Phytoplankton and microzooplankton growth and grazing dynamics in Kaneohe Bay, Hawaii, a subtropical estuarine coastal embayment

Karen E Selph1, Mchelle Jungbluth1, Erica Goetze1, Stephanie Chang1, Michelle Uchida2 and Galiel Kolker1, (1)University of Hawaii at Manoa, Oceanography, Honolulu, HI, United States, (2)University of Hawaii at Hilo, Hilo, HI, United States
Abstract:
This presentation will describe growth and mortality rates of phytoplankton, and the response of their primary consumers, in Kaneohe Bay, Hawaii, a subtropical coastal embayment. This study includes data from both dry and wet conditions, the latter where local storms increase stream flow, which in turn introduces macronutrients to surface waters of the bay, resulting in phytoplankton blooms. Phytoplankton growth and mortality rates are estimated using the seawater dilution method in 9 experiments conducted over a range of initial fluorometric chlorophyll a (Chl) conditions (i.e., from 0.3 to >1 µg Chl/L). Samples were also collected for determining the population dynamics of ciliates, dinoflagellates, and metazoan nauplii. Net growth rates could always be described with a linear negative regression as a function of dilution factor.
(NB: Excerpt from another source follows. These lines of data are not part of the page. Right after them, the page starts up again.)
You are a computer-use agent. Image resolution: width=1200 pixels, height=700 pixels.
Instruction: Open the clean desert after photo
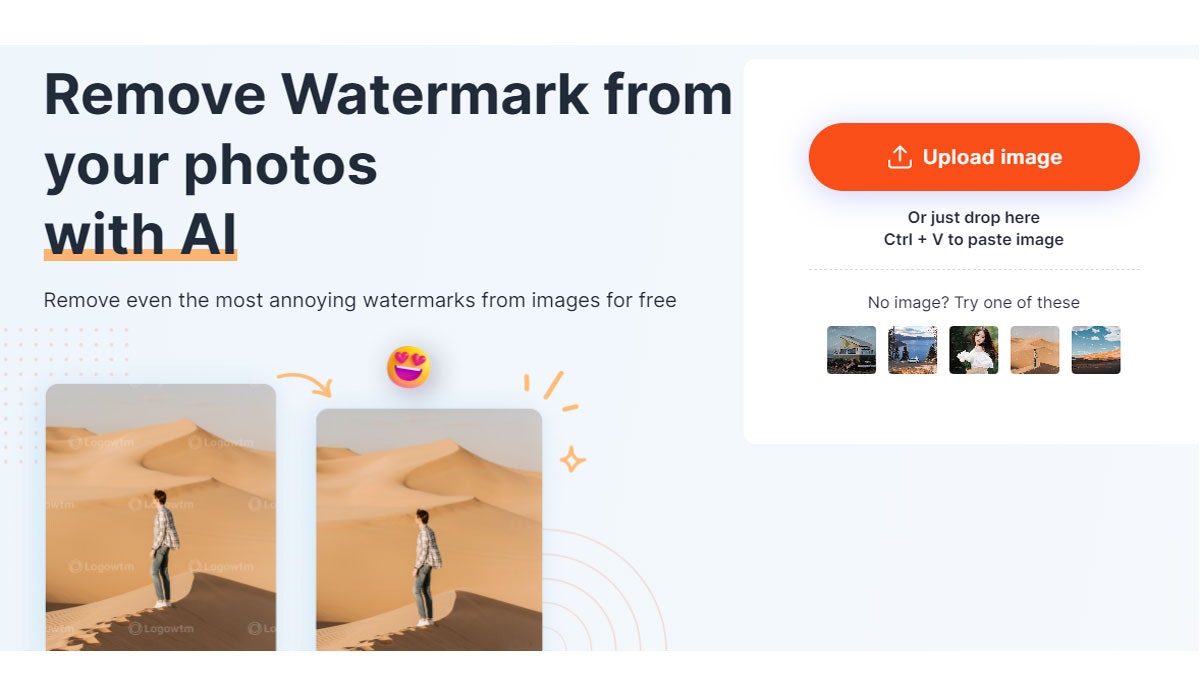(430, 530)
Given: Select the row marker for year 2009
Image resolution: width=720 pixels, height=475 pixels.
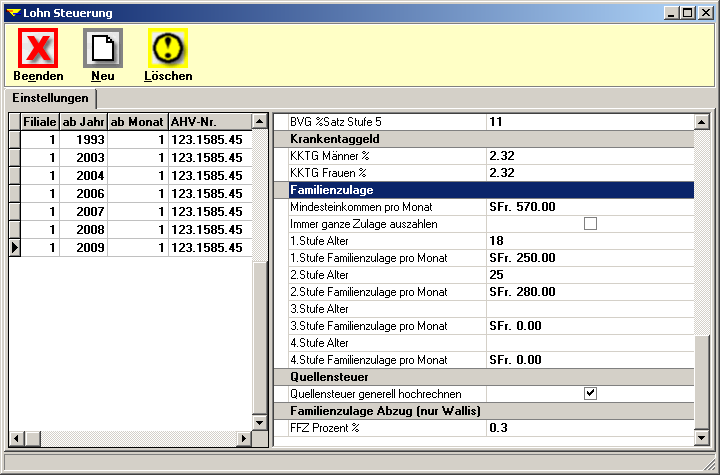Looking at the screenshot, I should pyautogui.click(x=15, y=247).
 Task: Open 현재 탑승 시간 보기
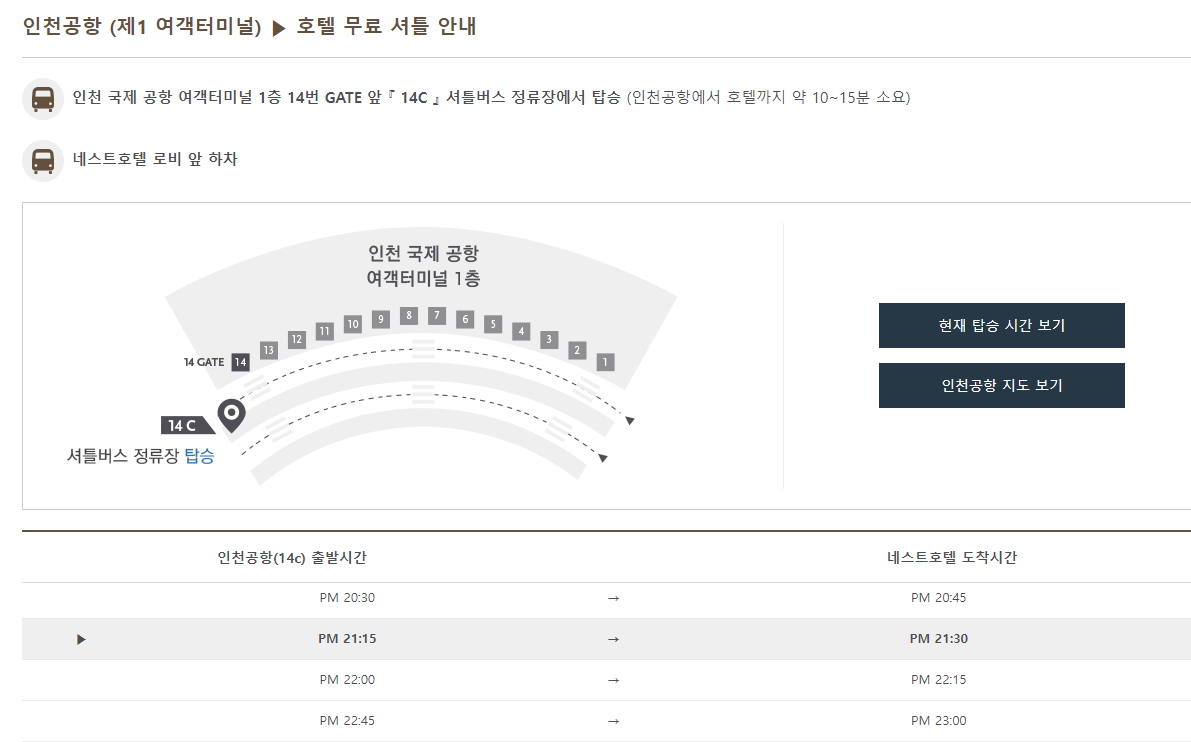[1001, 325]
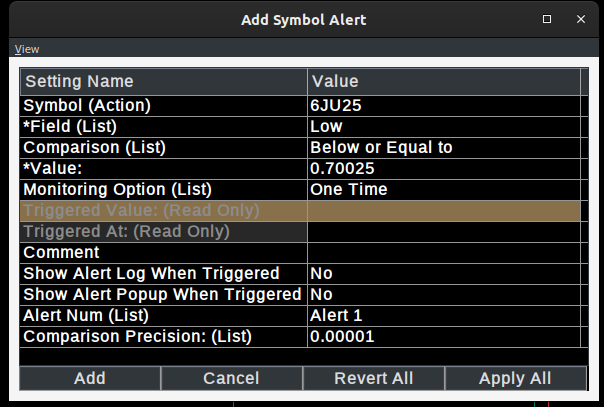Expand Monitoring Option list 'One Time'

[x=443, y=189]
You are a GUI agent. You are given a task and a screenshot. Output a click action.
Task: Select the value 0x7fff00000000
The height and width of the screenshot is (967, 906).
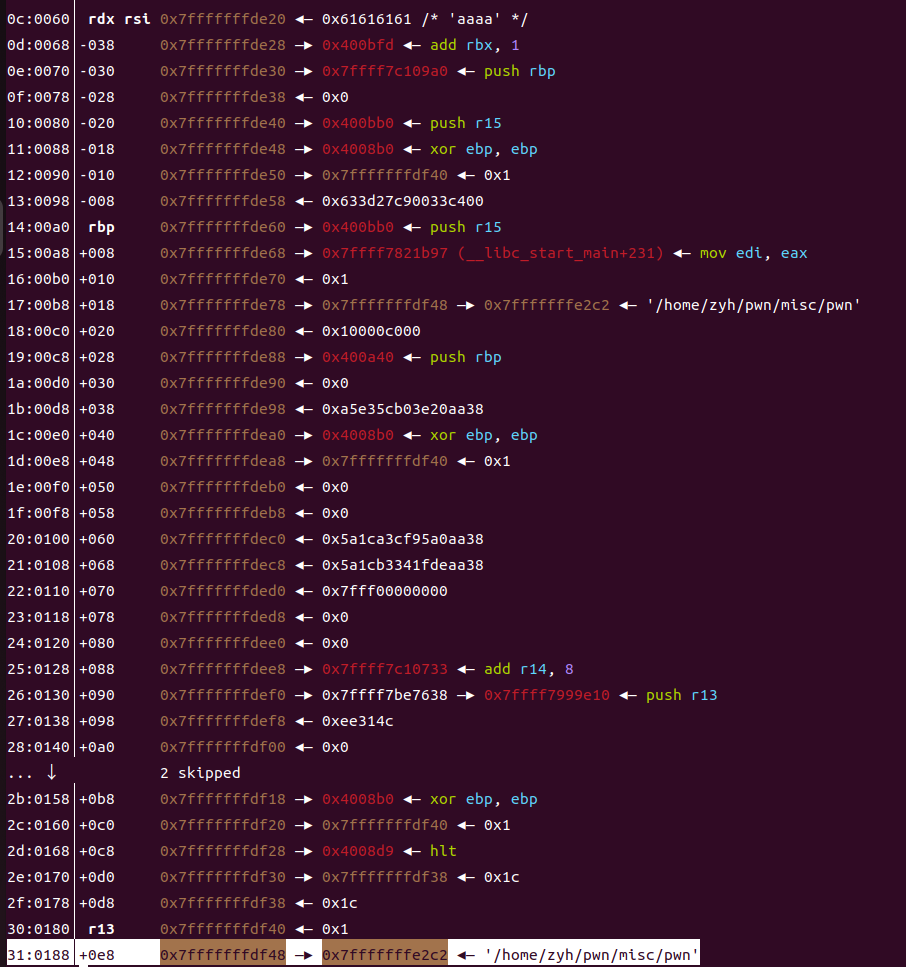[385, 591]
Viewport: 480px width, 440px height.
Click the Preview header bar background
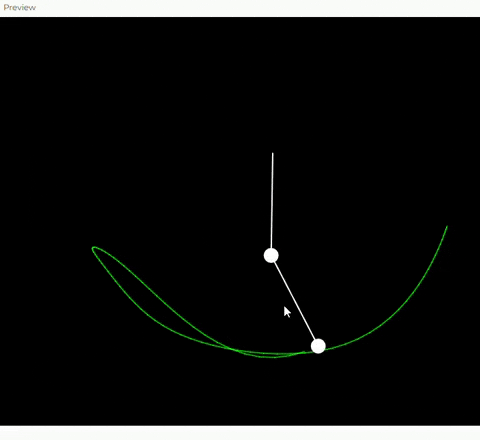[x=240, y=8]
In 2 experiments, the assumption that adding nutrients only affected the growth, and not the mortality, rates of the phytoplankton was tested and confirmed. The dominant picophytoplankton, Synechococcus (SYN), had cell-specific growth rates of 0.4 – 1.7 d-1, and positive net growth in all but one experiment. With the exception of 2 experiments conducted during and just after a diatom bloom, other pico- and nano-eukaryotic phytoplankton had negative cell-based growth rates, and mortality varied widely, from -0.22 to 0.94 d-1. Most experiments (5/9) showed higher growth with added macronutrients (ammonium and phosphorus), suggesting nutrient limitation. Microzooplankton biomass was relatively evenly partitioned between ciliates and dinoflagellates, however abundance was dominated by 10-20 µm (length) aloricate oligotrich ciliates, except for during a diatom bloom, where large (>30 µm length) ciliate mixotrophs and gymnodinoid dinoflagellates contributed to a ~7-fold increase in micrograzer biomass. Thus, during episodic storm events, microzooplankton have elevated biomass, suggesting that some fraction of the increased production is available for higher trophic levels.